SEGUNDA UNIDAD: LIKE A ROLLING STONE

SEGUNDA UNIDAD: LIKE A ROLLING STONE

por - Columnas
17 Dic, 2021 11:20 | Sin comentarios
Una gira, un libro y un músico que es mucho más que un músico: Bob Dylan. También cuestiones relacionadas con el cine. Y detrás de todas las palabras un recuerdo personal.

En el Garden, así lo llama Shepard —¡y Muhammad Alí!—, quiero decir: no “el Madison”, como insistían en llamarlo los cronistas de rock de mis viejas revistas hip, en los días (formalmente infelices) de mi vieja Fender nacional, que había sido, por otra parte (Fender nacional) el nombre favorecido para cierto micro de radio (también, de tres pastillas: un podscat precámbrico por la 97.5 —se accedía con un green pass por la calle Corro; no hace falta el parentesito french ¡(p)! de un as de la diseminación—) que siempre preferimos preproducir con nuestra más colocada y engolada disuasión. (El plural es una letanía: se volvieron todos —nos volvimos: éramos tres “pseudo punkitos”— old vinagers. Aunque de la más rancia progresía: decimos “acheto” (trato de ser solidario con personas con las que hace veinte años no comulgo) y creemos que hacer una película implica necesariamente hacer una segunda para confirmarla —Das Kapital und der Stoff der Träume—.) ¡Los noventa, man! Acaso la última década (cómo saberlo: nunca volví a ser uno) en la que ser un adolescente estepario, obeso, alto como una puerta, era una garantía para mantener alejada a la “mierdita” empática. La década en la que Charlie Feiling se cagaba en la Poesía como un purasangre en Ascot —esto podía haber sido: en las narices de la Reina Batata—: 

Reflexione el viandante. Cuantas veces acosa 

su molicie a la tersa 

superficie esmaltada, ¿logra loza 

preservar la mierdita, o es que inmersa 

en agua se disgrega la masa del simposio? 

(No seamos tan mersas.)
··········
§ Acciones requeridas
- 1) Indica si cada afirmación concuerda con la columna y responde sí o no, citando literalmente las palabras que lo deciden: (a) La columna se publicó el 17 de diciembre de 2021. (b) La Fender de los días de las viejas revistas era una guitarra importada. (c) El grupo de tres se describe como “pseudo punkitos”.
- 2) Reproduce textualmente el pasaje de la columna que va desde «Reflexione el viandante.» hasta «seamos tan mersas.)».

§ Material de origen
··········
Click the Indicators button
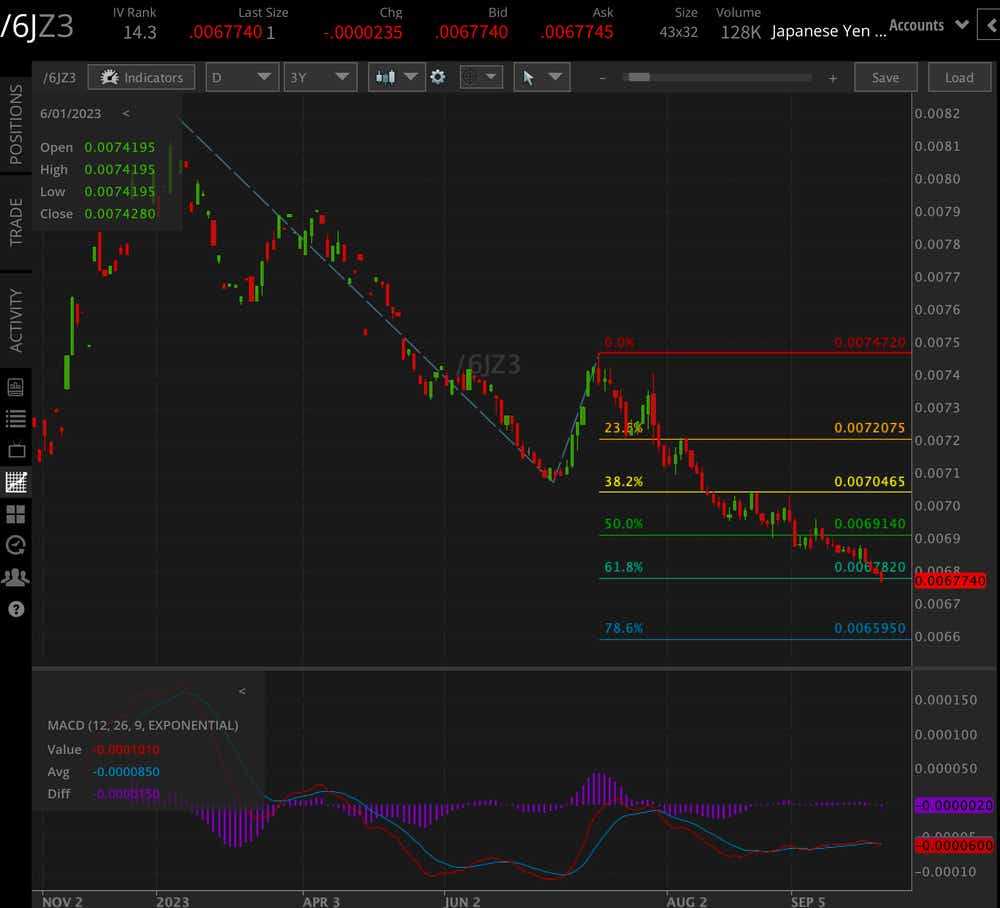The width and height of the screenshot is (1000, 908). coord(141,77)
··········
§ Resultados en orden
- 1)
(a) Sí: «17 Dic, 2021 11:20».
(b) No: «mi vieja Fender nacional».
(c) Sí: «éramos tres “pseudo punkitos”».

- 2)
Reflexione el viandante. Cuantas veces acosa 

su molicie a la tersa 

superficie esmaltada, ¿logra loza 

preservar la mierdita, o es que inmersa 

en agua se disgrega la masa del simposio? 

(No seamos tan mersas.)